Mercoledì 15 dicembre nell’aula magna del polo Zanotto è stata conferita a Liliana Segre, sopravvissuta ad Auschwitz-Birkenau e testimone diretta di uno dei periodi più neri della storia recente, la laurea “honoris causa” in Scienze pedagogiche. Sono intervenuti alla cerimonia il rettore Alessandro Mazzucco, Mario Longo preside della facoltà di Scienze della Formazione e Gian Paolo Romagnani, docente di Storia Moderna della facoltà di Scienze della Formazione. In conclusione, dopo la proclamazione e la lectio magistralis della neo-laureata, il pubblico in sala ha potuto ascoltare le musiche della Fanfara Ziganka e le voci del Coro dell’Università hanno coinvolto il pubblico in sala.
E' diponibile nello spazio web dell'Università di Verona il video della cerimonia.

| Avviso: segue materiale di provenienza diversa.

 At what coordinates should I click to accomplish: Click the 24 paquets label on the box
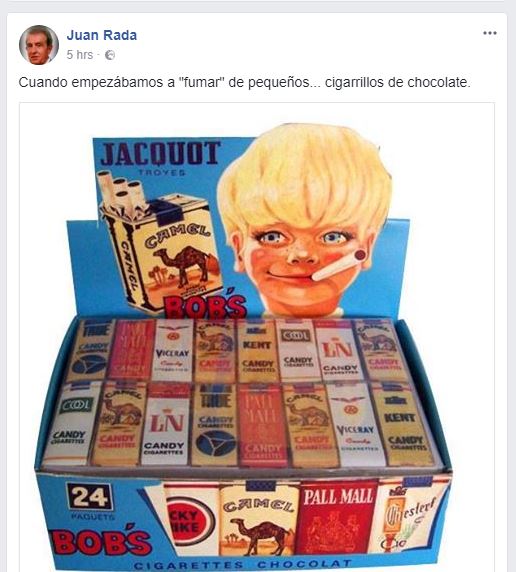(x=89, y=502)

Matricola 75190, per 45 anni ha cancellato questo orrore. “La Segre testimone tanto ammirevole di un periodo veramente buio della nostra storia – afferma Mazzucco – con il suo parlare ai giovani, dopo aver per oltre quaranta anni chiuso in un cassetto i ricordi, aiuta le nuove generazioni nel non far morire la speranza”. Dalle parole d’apertura del rettore la parola speranza, eco indissolubile dell’azione pedagogica di cui la Segre si è fatta portatrice, prende vita e si delinea come legante per l’intera cerimonia. “La laurea che la facoltà di Scienze della Formazione concede non è un premio alla memoria, o un premio al passato – spiega Longo – ma un premio al valore ed all’importanza dell’azione divulgativa di cui la Segre è impegnata da vent’anni”. “Ha imparato in fretta a vivere la Segre – spiega Romagnani nel presentare la biografia della Segre -; si era imposta di attraversare una situazione drammatica ed in analogia con la speranza che tanto l’ha aiutata negli anni tragici della Shoah ha voluto dopo decenni di silenzio rendere vivo il ricordo della sua testimonianza diretta”. Ricordo che, come si evince dalle parole di Romagnani, sarà Storia il giorno stesso in cui morirà l’ultimo testimone diretto della Shoah. Quel giorno, quando ciò che resterà saranno documenti, la professione degli storici sarà quella di “fornire i ganci su cui appendere i quadri della nostra memoria”. Tentando di non incappare nel rischio, sempre alle porte, dell'oblio.
Per la semplice colpa di essere nata, inerme, mi trovai tredicenne ad Auschwitz. Perché anni di silenzio? “Cercavo di nascondere per essere una mamma, e oggi una nonna, serena – racconta la Segre – ma mille piccoli particolari hanno fatto sì che i miei figli capissero”. Un’esperienza di persecuzione e solitudine che la Segre, deportata nel campo di Auschwitz-Birkenau e sopravvissuta alla Shoah, ha presentato e più volte riproposto sotto forma di racconto in decine di scuole in tutt’Italia. Senza lesinare dettagli e particolari d’immane tragicità la Segre nel testimoniare il suo vissuto offre molto più che una lezione. Un racconto per non dimenticare. “Credevo d’essere stata zitta per tanti anni, nella realtà per tutto quel tempo ho convissuto con me stessa su due piani a distanza ravvicinata: io testimone e io che parlo d’altro”. Il messaggio che la Segre vuol lanciare alla platea è un vero e proprio diktat contro l’indifferenza che ha popolato gli animi degli italiani negli anni della persecuzione razziale: “Ed era una forma di violenza sottile che cingeva tutti – spiega – vicini di casa o compagni di scuola che da un giorno all’altro improvvisamente ci trovavano trasparenti. L’indifferenza di chi vedendoci partire verso ignota destinazione girava lo sguardo”. Il resoconto delle ultime ore trascorse insieme al padre nel carcere milanese di San Vittore prima che (senza saperlo) per sempre venissero separati è racchiuso in una manciata di parole: “Ora dopo ora diventavo vecchia in quella cella”. Parole, ricordi e racconti che non devono invecchiare.